695 milioni della Cei, la Conferenza Episcopale Italiana, prima depositati e poi ritirati nell’istituto Banca Carige tra il 2017 e il 2018. Soldi, parecchi, che finiscono nelle casse della banca tutti insieme e poi ne escono prelevati in tranches da dieci, venti, cento milioni. A raccontare l’operazione è Ferruccio Sansa sulle pagine de Il Fatto Quotidiano, ricostruendo i movimenti di quella somma sulla quale oggi indagano gli investigatori.
“Il 5 luglio 2017 la Cei deposita cento milioni. Il 22 novembre vengono ritirati i primi 28. Nelle settimane successive altri 26 milioni, poi 28, ancora 26 e infine 18. Il saldo torna a zero”. Altri due versamenti sarebbero poi arrivati nel 2018, uno da 112 milioni (10 gennaio) poi nuovamente recuperato in tranches e un altro, la fetta più grossa, il 28 giugno 2018: 483 milioni.
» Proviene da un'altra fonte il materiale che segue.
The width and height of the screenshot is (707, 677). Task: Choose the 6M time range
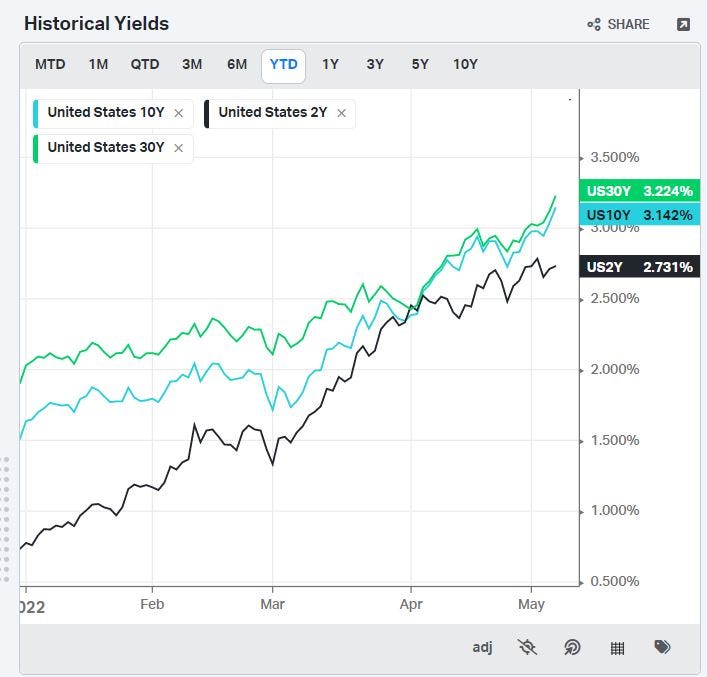coord(237,64)
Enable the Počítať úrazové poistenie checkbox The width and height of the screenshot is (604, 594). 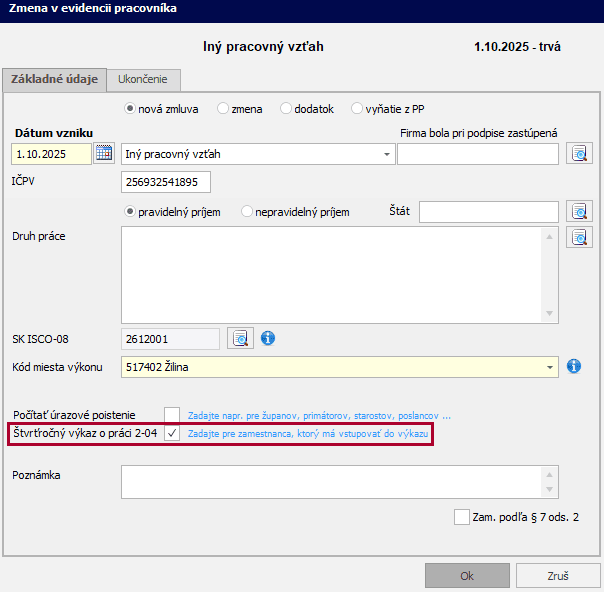pyautogui.click(x=173, y=414)
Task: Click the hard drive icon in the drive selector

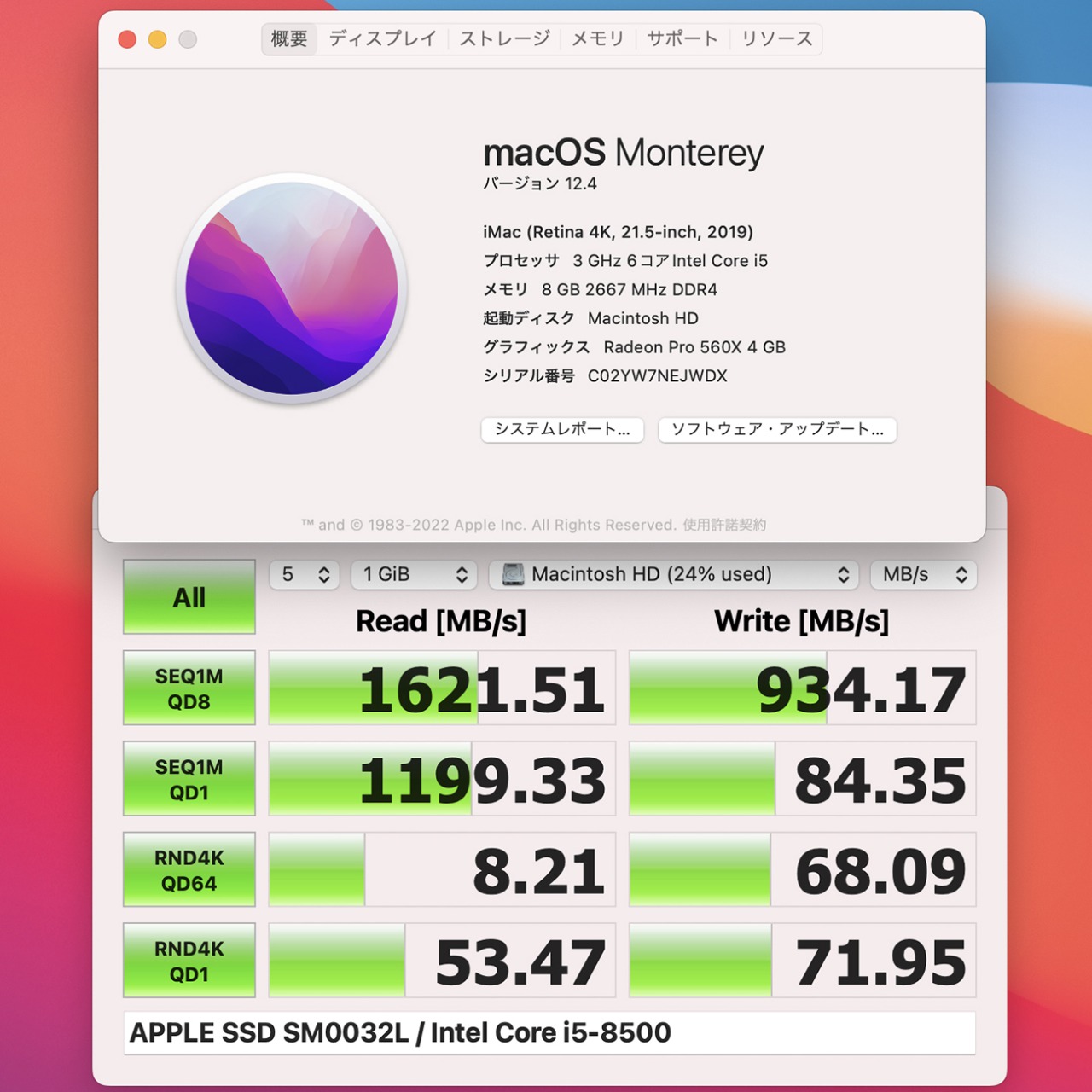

Una vera e propria boccata d’ossigeno per Carige, che si trovava a vivere un periodo complicato segnato da un’emorragia di depositi. Anche in questo caso, poche settimane dopo il versamento di quasi mezzo miliardo, cominciano i prelievi: appena un mese dopo se ne vanno 350 milioni. A dicembre rimangono cento milioni. Resteranno fino al 28 dicembre, uno dei passaggi chiave nella storia dell’istituto: pochi giorni prima, infatti, la famiglia Malacalza (socio di maggioranza) aveva votato contro l’ennesimo aumento di capitale. Le azioni crollavano e si parlava di una fuga di depositi. Il 2 gennaio 2019 sarebbe poi arrivato il commissariamento.
Cei sostiene che il denaro depositato e poi ritirato sia frutto dell’8 per mille e che dietro spostamenti così rapidi non ci sia alcun mistero: “Non sono operazioni finanziarie. Ci appoggiamo a una banca per un breve periodo in attesa di utilizzare il denaro sul campo. Ovviamente le date dei depositi e dei prelievi non vanno messe in relazione con le vicende societarie della banca, che non ci riguardano. Noi riceviamo i denari dallo Stato a giugno”. Carige sarebbe stata scelta perché offriva un tasso dell’1,5% circa.